_Exercise details_: The full listing below should be copied verbatim.

_Data to process_:
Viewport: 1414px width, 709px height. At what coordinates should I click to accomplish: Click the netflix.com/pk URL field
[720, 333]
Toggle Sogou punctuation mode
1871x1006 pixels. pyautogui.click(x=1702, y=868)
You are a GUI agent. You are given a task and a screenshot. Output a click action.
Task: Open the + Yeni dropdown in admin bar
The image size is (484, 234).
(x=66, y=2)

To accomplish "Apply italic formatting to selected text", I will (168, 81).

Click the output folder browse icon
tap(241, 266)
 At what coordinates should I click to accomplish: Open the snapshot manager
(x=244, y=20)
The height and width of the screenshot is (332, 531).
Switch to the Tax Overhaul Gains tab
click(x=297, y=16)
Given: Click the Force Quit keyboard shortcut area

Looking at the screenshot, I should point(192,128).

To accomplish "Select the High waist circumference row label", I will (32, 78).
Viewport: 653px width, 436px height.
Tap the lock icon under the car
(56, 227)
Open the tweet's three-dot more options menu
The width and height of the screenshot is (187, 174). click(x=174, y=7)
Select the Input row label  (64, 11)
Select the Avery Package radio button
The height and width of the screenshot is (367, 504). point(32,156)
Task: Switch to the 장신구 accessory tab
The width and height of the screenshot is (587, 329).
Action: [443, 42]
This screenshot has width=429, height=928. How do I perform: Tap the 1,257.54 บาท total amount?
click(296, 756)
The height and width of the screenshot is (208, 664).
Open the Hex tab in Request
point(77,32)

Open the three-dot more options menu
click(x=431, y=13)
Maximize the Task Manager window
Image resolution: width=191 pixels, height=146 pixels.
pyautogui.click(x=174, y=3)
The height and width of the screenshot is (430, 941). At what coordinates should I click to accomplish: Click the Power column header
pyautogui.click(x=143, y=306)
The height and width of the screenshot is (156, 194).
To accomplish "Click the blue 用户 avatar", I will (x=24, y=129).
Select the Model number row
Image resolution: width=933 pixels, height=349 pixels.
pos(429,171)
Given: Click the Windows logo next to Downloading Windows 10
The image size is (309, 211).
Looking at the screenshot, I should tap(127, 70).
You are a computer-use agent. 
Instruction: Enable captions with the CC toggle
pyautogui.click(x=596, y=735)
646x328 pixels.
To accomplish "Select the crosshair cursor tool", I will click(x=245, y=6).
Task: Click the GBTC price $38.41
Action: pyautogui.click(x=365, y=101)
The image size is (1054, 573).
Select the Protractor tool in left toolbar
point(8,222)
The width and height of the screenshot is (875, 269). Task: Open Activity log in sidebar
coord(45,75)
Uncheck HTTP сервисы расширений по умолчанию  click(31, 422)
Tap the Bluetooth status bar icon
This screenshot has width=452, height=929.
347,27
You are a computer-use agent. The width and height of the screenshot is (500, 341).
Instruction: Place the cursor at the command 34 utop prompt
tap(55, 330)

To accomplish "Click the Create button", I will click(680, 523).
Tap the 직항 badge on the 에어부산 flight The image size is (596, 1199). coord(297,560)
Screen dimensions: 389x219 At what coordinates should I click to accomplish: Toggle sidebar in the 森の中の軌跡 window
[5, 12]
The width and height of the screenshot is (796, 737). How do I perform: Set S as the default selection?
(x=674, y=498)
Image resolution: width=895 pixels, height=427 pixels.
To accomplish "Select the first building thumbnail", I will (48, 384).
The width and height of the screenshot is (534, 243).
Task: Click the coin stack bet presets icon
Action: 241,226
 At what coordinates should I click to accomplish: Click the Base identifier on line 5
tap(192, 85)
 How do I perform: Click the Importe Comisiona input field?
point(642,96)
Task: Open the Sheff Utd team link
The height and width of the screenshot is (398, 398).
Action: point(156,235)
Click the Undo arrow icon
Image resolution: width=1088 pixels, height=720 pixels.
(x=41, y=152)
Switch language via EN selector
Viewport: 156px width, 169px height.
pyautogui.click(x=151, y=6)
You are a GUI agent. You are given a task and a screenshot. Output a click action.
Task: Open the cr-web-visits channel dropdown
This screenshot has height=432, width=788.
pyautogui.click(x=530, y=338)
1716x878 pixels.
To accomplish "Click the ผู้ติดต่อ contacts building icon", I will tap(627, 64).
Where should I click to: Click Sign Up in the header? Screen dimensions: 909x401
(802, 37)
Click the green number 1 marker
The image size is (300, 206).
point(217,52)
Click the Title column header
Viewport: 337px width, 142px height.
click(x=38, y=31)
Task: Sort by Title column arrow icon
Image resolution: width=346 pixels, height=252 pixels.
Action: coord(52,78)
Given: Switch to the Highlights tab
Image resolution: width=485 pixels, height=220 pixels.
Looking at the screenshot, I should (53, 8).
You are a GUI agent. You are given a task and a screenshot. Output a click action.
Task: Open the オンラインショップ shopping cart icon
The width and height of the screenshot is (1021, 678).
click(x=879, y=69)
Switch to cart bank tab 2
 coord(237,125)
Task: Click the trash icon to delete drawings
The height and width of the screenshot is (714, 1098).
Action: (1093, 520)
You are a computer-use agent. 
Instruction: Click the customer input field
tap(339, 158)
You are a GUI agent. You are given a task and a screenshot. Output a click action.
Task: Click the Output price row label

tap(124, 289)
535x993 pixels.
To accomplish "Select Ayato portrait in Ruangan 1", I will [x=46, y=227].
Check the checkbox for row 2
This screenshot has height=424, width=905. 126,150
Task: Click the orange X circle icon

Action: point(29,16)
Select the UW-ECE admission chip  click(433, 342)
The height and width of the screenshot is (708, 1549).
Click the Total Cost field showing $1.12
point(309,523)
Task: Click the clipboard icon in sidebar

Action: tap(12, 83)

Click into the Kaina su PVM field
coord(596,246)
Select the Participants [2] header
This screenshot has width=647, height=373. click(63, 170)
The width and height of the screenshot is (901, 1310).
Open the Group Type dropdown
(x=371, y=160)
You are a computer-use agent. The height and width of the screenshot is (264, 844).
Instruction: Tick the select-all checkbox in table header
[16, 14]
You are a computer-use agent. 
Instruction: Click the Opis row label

_Solution to the problem_:
Viewport: 1414px width, 709px height. At what coordinates should I click to accomplish: Click the netflix.com/pk URL field
[720, 333]
Toggle Sogou punctuation mode
1871x1006 pixels. pyautogui.click(x=1702, y=868)
You are a GUI agent. You are given a task and a screenshot. Output a click action.
Task: Open the + Yeni dropdown in admin bar
The image size is (484, 234).
(x=66, y=2)

To accomplish "Apply italic formatting to selected text", I will (168, 81).

Click the output folder browse icon
tap(241, 266)
 At what coordinates should I click to accomplish: Open the snapshot manager
(x=244, y=20)
The height and width of the screenshot is (332, 531).
Switch to the Tax Overhaul Gains tab
click(x=297, y=16)
Given: Click the Force Quit keyboard shortcut area

Looking at the screenshot, I should point(192,128).

To accomplish "Select the High waist circumference row label", I will (32, 78).
Viewport: 653px width, 436px height.
Tap the lock icon under the car
(56, 227)
Open the tweet's three-dot more options menu
The width and height of the screenshot is (187, 174). click(x=174, y=7)
Select the Input row label  (64, 11)
Select the Avery Package radio button
The height and width of the screenshot is (367, 504). point(32,156)
Task: Switch to the 장신구 accessory tab
The width and height of the screenshot is (587, 329).
Action: [443, 42]
This screenshot has width=429, height=928. How do I perform: Tap the 1,257.54 บาท total amount?
click(296, 756)
The height and width of the screenshot is (208, 664).
Open the Hex tab in Request
point(77,32)

Open the three-dot more options menu
click(x=431, y=13)
Maximize the Task Manager window
Image resolution: width=191 pixels, height=146 pixels.
pyautogui.click(x=174, y=3)
The height and width of the screenshot is (430, 941). At what coordinates should I click to accomplish: Click the Power column header
pyautogui.click(x=143, y=306)
The height and width of the screenshot is (156, 194).
To accomplish "Click the blue 用户 avatar", I will (x=24, y=129).
Select the Model number row
Image resolution: width=933 pixels, height=349 pixels.
pos(429,171)
Given: Click the Windows logo next to Downloading Windows 10
The image size is (309, 211).
Looking at the screenshot, I should tap(127, 70).
You are a computer-use agent. 
Instruction: Enable captions with the CC toggle
pyautogui.click(x=596, y=735)
646x328 pixels.
To accomplish "Select the crosshair cursor tool", I will click(x=245, y=6).
Task: Click the GBTC price $38.41
Action: pyautogui.click(x=365, y=101)
The image size is (1054, 573).
Select the Protractor tool in left toolbar
point(8,222)
The width and height of the screenshot is (875, 269). Task: Open Activity log in sidebar
coord(45,75)
Uncheck HTTP сервисы расширений по умолчанию  click(31, 422)
Tap the Bluetooth status bar icon
This screenshot has width=452, height=929.
347,27
You are a computer-use agent. The width and height of the screenshot is (500, 341).
Instruction: Place the cursor at the command 34 utop prompt
tap(55, 330)

To accomplish "Click the Create button", I will click(680, 523).
Tap the 직항 badge on the 에어부산 flight The image size is (596, 1199). coord(297,560)
Screen dimensions: 389x219 At what coordinates should I click to accomplish: Toggle sidebar in the 森の中の軌跡 window
[5, 12]
The width and height of the screenshot is (796, 737). How do I perform: Set S as the default selection?
(x=674, y=498)
Image resolution: width=895 pixels, height=427 pixels.
To accomplish "Select the first building thumbnail", I will (48, 384).
The width and height of the screenshot is (534, 243).
Task: Click the coin stack bet presets icon
Action: 241,226
 At what coordinates should I click to accomplish: Click the Base identifier on line 5
tap(192, 85)
 How do I perform: Click the Importe Comisiona input field?
point(642,96)
Task: Open the Sheff Utd team link
The height and width of the screenshot is (398, 398).
Action: point(156,235)
Click the Undo arrow icon
Image resolution: width=1088 pixels, height=720 pixels.
(x=41, y=152)
Switch language via EN selector
Viewport: 156px width, 169px height.
pyautogui.click(x=151, y=6)
You are a GUI agent. You are given a task and a screenshot. Output a click action.
Task: Open the cr-web-visits channel dropdown
This screenshot has height=432, width=788.
pyautogui.click(x=530, y=338)
1716x878 pixels.
To accomplish "Click the ผู้ติดต่อ contacts building icon", I will tap(627, 64).
Where should I click to: Click Sign Up in the header? Screen dimensions: 909x401
(802, 37)
Click the green number 1 marker
The image size is (300, 206).
point(217,52)
Click the Title column header
Viewport: 337px width, 142px height.
click(x=38, y=31)
Task: Sort by Title column arrow icon
Image resolution: width=346 pixels, height=252 pixels.
Action: coord(52,78)
Given: Switch to the Highlights tab
Image resolution: width=485 pixels, height=220 pixels.
Looking at the screenshot, I should (53, 8).
You are a GUI agent. You are given a task and a screenshot. Output a click action.
Task: Open the オンラインショップ shopping cart icon
The width and height of the screenshot is (1021, 678).
click(x=879, y=69)
Switch to cart bank tab 2
 coord(237,125)
Task: Click the trash icon to delete drawings
The height and width of the screenshot is (714, 1098).
Action: (1093, 520)
You are a computer-use agent. 
Instruction: Click the customer input field
tap(339, 158)
You are a GUI agent. You are given a task and a screenshot. Output a click action.
Task: Click the Output price row label

tap(124, 289)
535x993 pixels.
To accomplish "Select Ayato portrait in Ruangan 1", I will [x=46, y=227].
Check the checkbox for row 2
This screenshot has height=424, width=905. 126,150
Task: Click the orange X circle icon

Action: point(29,16)
Select the UW-ECE admission chip  click(433, 342)
The height and width of the screenshot is (708, 1549).
Click the Total Cost field showing $1.12
point(309,523)
Task: Click the clipboard icon in sidebar

Action: tap(12, 83)

Click into the Kaina su PVM field
coord(596,246)
Select the Participants [2] header
This screenshot has width=647, height=373. click(63, 170)
The width and height of the screenshot is (901, 1310).
Open the Group Type dropdown
(x=371, y=160)
You are a computer-use agent. The height and width of the screenshot is (264, 844).
Instruction: Tick the select-all checkbox in table header
[16, 14]
You are a computer-use agent. 
Instruction: Click the Opis row label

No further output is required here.